● Instructions to follow
Only a number is wanted: how many lines in the records below contain "blue"?

☆ ☆ ☆ ☆

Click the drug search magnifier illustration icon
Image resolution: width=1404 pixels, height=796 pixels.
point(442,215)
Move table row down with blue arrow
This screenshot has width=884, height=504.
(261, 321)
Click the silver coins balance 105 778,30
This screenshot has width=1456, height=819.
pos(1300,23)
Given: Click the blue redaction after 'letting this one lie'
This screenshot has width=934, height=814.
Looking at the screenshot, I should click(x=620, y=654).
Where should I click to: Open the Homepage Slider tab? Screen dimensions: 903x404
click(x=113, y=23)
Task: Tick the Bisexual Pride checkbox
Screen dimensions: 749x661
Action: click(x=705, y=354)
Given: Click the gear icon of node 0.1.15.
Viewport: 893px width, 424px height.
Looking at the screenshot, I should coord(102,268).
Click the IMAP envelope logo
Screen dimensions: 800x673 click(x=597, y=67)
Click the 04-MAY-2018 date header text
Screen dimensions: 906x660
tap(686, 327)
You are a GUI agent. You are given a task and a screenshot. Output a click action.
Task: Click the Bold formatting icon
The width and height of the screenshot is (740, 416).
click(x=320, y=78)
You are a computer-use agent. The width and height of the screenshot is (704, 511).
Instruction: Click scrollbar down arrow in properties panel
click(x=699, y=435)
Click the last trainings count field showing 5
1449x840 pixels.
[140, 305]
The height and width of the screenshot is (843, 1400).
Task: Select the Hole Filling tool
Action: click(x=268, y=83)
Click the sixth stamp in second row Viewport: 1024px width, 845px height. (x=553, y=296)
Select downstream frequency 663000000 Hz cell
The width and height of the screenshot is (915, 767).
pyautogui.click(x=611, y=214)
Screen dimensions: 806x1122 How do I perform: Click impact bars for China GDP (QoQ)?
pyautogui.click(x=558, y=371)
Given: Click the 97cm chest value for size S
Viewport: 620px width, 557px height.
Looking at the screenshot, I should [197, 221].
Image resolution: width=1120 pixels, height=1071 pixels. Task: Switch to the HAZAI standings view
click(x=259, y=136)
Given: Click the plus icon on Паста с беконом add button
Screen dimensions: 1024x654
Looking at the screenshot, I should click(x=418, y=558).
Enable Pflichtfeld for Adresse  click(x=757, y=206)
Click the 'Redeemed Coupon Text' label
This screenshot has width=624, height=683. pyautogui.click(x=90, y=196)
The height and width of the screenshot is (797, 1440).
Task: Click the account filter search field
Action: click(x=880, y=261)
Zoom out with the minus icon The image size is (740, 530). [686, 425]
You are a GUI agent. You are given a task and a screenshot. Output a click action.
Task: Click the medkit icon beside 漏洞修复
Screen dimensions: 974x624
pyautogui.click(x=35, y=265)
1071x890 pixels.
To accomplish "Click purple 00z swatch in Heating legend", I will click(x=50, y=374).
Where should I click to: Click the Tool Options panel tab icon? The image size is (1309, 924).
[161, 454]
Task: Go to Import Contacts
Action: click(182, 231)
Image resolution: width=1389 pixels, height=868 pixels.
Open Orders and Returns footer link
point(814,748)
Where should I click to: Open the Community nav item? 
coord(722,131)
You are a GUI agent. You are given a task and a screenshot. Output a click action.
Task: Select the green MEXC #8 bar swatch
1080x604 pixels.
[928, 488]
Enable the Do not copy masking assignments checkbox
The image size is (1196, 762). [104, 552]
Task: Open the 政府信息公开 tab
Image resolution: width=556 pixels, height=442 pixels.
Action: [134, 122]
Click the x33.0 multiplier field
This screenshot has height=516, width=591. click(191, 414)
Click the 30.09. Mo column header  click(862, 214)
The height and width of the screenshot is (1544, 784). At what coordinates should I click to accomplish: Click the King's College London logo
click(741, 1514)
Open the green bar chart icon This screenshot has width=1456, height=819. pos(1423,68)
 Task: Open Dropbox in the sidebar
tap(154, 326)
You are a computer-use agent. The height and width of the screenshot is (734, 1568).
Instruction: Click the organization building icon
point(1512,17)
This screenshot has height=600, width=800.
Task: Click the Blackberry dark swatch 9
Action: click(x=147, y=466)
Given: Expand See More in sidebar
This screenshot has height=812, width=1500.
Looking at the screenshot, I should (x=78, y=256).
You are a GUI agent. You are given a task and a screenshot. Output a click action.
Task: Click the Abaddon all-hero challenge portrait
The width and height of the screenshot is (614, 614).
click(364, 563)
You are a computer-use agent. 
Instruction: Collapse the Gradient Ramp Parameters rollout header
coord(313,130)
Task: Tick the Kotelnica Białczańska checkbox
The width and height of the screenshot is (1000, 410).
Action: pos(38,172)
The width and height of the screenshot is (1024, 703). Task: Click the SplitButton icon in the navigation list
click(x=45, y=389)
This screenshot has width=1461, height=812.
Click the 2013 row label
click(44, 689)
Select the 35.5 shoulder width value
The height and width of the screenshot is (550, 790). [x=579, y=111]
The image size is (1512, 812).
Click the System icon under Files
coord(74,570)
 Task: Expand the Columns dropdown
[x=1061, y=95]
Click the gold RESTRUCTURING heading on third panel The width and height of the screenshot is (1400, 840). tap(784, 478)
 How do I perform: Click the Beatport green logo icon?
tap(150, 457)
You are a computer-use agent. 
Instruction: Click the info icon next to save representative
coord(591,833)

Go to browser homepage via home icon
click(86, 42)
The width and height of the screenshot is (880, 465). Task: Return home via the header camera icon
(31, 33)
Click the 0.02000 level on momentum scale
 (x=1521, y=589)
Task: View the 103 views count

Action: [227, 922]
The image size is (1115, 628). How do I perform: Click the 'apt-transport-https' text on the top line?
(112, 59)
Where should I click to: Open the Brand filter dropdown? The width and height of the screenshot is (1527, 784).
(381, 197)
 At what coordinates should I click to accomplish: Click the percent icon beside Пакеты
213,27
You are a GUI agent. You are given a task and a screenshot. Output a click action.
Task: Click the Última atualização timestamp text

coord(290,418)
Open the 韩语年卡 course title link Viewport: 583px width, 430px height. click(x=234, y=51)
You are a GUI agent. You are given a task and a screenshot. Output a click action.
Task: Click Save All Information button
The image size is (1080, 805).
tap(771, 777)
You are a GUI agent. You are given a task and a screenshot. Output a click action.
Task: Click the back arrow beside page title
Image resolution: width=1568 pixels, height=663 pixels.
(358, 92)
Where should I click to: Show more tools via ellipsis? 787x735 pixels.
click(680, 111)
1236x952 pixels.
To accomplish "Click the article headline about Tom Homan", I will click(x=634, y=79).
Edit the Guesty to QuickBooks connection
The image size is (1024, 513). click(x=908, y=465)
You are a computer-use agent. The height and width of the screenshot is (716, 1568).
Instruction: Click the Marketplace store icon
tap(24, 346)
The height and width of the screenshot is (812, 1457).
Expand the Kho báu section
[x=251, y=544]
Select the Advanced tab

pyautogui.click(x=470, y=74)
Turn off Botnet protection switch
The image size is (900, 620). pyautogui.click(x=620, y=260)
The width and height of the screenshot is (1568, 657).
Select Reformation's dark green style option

☆ ☆ ☆ ☆

● Answer box
2